The Citadel enters partnership with Barnes & Noble
Barnes & Noble College Booksellers will take over textbook sales and operations at The Citadel Gift Shop under a new partnership that takes effect May 4, 2010.
Operating bookstores at more than 750 colleges and universities, Barnes & Noble will operate The Citadel Gift Shop, moving textbook and academics supplies sales from the Cadet Store to a renovated store in Mark Clark Hall. The Cadet Store will remain open and will manage vending operations, the barber shop and cadet uniform sales.
“The services we were able to offer could not keep up with industry standards. By partnering with Barnes & Noble, we, like the College of Charleston, University of South Carolina, Clemson and VMI, are benefiting from their experience, technology and buying power,” Citadel President Lt. Gen.
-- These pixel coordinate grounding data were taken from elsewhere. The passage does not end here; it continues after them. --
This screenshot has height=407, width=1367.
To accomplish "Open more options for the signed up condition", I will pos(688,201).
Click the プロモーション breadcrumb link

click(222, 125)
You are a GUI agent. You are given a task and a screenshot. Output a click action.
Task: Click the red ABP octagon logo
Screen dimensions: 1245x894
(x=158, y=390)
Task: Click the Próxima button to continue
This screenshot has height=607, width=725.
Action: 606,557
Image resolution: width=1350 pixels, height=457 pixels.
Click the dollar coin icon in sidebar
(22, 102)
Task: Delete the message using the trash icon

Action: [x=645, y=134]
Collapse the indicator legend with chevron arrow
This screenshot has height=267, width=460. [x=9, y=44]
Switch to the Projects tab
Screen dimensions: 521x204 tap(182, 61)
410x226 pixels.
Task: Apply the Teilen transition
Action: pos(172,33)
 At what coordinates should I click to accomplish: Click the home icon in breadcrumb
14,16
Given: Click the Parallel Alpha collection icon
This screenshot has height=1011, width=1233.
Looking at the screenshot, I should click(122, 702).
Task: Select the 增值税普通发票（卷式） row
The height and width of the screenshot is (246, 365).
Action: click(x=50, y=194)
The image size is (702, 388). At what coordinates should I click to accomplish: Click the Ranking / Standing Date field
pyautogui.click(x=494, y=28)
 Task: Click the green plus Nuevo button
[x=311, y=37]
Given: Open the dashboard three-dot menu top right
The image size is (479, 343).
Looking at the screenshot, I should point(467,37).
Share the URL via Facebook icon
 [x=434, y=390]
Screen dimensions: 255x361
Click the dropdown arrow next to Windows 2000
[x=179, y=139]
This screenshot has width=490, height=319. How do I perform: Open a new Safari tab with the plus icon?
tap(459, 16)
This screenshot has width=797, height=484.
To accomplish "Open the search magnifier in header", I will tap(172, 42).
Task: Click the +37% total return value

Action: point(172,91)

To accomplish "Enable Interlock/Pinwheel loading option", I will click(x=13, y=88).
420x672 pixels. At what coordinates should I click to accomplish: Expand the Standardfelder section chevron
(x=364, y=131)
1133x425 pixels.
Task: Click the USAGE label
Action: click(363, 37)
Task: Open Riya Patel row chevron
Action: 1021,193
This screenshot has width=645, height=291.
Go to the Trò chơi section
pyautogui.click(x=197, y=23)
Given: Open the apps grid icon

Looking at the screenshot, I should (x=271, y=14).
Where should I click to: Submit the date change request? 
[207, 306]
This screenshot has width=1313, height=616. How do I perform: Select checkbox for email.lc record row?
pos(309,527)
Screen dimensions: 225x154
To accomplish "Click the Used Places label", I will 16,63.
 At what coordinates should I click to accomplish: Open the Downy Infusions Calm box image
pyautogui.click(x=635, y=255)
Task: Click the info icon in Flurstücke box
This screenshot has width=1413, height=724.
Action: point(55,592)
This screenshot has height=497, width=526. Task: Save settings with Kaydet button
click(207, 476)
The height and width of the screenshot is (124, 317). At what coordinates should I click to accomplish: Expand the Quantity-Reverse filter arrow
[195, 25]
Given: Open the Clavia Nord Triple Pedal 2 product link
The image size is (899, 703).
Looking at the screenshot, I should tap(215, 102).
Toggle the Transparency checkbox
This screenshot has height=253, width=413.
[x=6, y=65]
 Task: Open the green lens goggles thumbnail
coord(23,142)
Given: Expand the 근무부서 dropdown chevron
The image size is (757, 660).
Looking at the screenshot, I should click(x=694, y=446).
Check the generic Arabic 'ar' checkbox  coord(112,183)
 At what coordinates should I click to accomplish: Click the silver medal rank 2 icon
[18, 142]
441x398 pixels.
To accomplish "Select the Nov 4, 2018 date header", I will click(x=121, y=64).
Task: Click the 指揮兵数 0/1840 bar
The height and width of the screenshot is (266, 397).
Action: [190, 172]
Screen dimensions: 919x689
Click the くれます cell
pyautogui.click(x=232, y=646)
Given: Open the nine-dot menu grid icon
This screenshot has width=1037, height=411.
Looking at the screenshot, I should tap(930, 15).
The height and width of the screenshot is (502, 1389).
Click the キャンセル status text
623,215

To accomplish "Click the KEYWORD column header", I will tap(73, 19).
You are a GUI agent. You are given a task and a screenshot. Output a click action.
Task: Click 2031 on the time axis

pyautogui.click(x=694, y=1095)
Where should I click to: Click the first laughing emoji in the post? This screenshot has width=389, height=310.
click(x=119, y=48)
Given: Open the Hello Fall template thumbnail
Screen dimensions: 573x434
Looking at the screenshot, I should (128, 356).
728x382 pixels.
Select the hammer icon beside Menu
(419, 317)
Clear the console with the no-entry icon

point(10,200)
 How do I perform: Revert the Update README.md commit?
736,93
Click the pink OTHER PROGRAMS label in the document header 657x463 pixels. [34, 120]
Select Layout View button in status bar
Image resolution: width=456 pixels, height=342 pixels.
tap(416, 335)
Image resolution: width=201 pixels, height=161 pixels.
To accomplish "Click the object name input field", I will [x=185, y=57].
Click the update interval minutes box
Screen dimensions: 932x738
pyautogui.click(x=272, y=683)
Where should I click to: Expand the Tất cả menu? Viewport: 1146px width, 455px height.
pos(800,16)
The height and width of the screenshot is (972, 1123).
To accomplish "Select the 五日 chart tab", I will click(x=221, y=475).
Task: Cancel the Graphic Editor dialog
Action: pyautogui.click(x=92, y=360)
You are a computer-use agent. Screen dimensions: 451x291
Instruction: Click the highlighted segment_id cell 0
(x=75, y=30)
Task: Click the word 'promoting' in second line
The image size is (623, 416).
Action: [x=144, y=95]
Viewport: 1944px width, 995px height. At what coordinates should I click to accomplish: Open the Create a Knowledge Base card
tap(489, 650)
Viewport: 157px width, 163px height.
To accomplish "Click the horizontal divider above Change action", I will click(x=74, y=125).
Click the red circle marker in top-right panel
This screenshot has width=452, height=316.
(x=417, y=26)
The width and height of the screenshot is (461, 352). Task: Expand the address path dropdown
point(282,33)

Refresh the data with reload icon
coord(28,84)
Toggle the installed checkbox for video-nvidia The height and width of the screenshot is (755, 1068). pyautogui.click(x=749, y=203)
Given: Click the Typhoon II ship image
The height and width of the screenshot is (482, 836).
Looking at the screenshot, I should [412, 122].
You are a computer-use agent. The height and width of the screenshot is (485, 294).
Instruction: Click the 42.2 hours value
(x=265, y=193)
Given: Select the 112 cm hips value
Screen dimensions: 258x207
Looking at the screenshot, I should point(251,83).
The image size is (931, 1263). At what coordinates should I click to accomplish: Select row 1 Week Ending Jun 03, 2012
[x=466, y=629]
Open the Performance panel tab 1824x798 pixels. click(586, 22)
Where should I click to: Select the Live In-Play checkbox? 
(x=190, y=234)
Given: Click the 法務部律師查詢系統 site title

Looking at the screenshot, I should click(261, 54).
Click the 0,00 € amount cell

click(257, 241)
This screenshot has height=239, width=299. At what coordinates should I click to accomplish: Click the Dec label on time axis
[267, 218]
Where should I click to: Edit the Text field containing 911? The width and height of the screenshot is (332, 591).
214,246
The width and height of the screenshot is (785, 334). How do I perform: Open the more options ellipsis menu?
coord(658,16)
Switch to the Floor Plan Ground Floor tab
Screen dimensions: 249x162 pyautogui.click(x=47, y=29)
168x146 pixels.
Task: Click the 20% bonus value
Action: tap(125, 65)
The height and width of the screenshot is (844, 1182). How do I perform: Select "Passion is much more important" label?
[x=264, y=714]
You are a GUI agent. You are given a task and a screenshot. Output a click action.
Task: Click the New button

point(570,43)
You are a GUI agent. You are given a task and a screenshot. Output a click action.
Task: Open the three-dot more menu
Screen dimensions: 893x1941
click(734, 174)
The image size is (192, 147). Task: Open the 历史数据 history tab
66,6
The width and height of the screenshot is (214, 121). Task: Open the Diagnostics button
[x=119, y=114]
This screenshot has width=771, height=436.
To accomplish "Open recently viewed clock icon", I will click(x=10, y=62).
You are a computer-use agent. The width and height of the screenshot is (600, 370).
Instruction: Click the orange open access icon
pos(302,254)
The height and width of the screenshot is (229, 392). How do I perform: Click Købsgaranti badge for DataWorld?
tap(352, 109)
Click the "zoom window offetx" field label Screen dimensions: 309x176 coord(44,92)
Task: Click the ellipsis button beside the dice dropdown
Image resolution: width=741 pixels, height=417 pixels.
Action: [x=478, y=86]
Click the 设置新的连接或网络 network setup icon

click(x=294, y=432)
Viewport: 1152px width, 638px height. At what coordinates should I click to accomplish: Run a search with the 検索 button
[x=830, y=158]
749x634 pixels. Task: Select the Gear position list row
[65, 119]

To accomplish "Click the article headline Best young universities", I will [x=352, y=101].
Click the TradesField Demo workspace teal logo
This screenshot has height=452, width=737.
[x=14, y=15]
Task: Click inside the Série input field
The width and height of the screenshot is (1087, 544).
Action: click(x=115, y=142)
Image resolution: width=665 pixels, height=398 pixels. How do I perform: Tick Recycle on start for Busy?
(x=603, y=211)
John W. Rosa said in making the announcement to students and employees today.
The Cadet Store’s five employees are not affected by the new partnership with Barnes & Noble. Over time the Cadet Store operations could expand to include other services similar to a military base exchange for cadets, faculty and staff.
The eight Citadel employees in the gift shop will keep their jobs but will become employees of Barnes & Noble, a company with good benefits and opportunities for expanded professional advancement, Rosa said.
Update 10 June 2010: Renovations to the gift shop are scheduled to begin June 28 and be completed by Aug. 1. The gift shop will remain open during the renovation. The online gift shop web page have been redesigned to make browsing and shopping easier. New merchandise will be added over the coming weeks.
As part of its five-year contract with The Citadel, Barnes & Noble will renovate the gift and college concessions at Johnson Hagood Stadium and will provide mobile concessions that can be used at other athletic events and special activities on campus. The Gift Shop in Mark Clark Hall also will be renovated to include books and gift items and reading and browsing areas where visitors can sit and relax while shopping.
“When cadets and graduate students return for fall classes, they will find a modern and technologically advanced bookstore that will make book buying easier and will provide cost savings through online ordering and a larger inventory of new, used, rental and e-books,” said Sue Mitchell, vice president of business and finance.
Renovations will begin sometime in June and be completed by July 1. The Gift Shop will remain open during renovations.
Students and faculty will find increased convenience and selection when the new facility is ready this summer. In addition, book buying will be integrated with class registration.
“The days of waiting in checkout lines and hunting the aisles for the right books for each class are gone,” said Charlie Adams, director of auxiliary services. “Now students can go online, find their schedules and see a personalized shopping cart filled with each text they will need. All they need to do is make their choices and their books can be shipped to their mailing address, be delivered to their class or the barracks or be available for store pick up.”
Faculty also will have more options when it comes to selecting textbooks for their courses.
Dedicated textbook management teams can help faculty search an online database of more than 250,000 titles. They will know in advance what students will have to pay for the books selected, allowing them to make more affordable choices for their students.
“With access to rental books, e-books, and a larger selection of used books we really expect textbook costs to go down for our students,” Adams said.
Professors also will have access to the Faculty Center Network, a free online resource that streamlines the textbook research process by giving faculty access to information on where and how frequently titles are used, as well as author biographies and peer reviews.
Barnes & Noble will meet with faculty members to explain the services available and provide training on textbook ordering.
“Barnes & Noble has the latest technology and scope of operations to benefit faculty and students alike by expanding options and achieving savings,” said Sam Hines, provost and dean of the college. “With all the changes that are occurring as a result of electronic publishing and new devices, like iPad, it is important that The Citadel be current and o take full advantage of these new opportunities to meet the educational needs of both faculty and students."
The partnership with Barnes & Noble could generate 15 percent in new revenue over the five-year contract. The college will save approximately $250,000 immediately in personnel costs because the gift shop employees will become Barnes and Nobel employees.
“We wanted a partner that understood our desire to maintain Citadel traditions,” Adams said. “Their conceptual design really captured The Citadel look and incorporates a more modern updated feel that will appeal to today’s students while paying respect to The Citadel history.”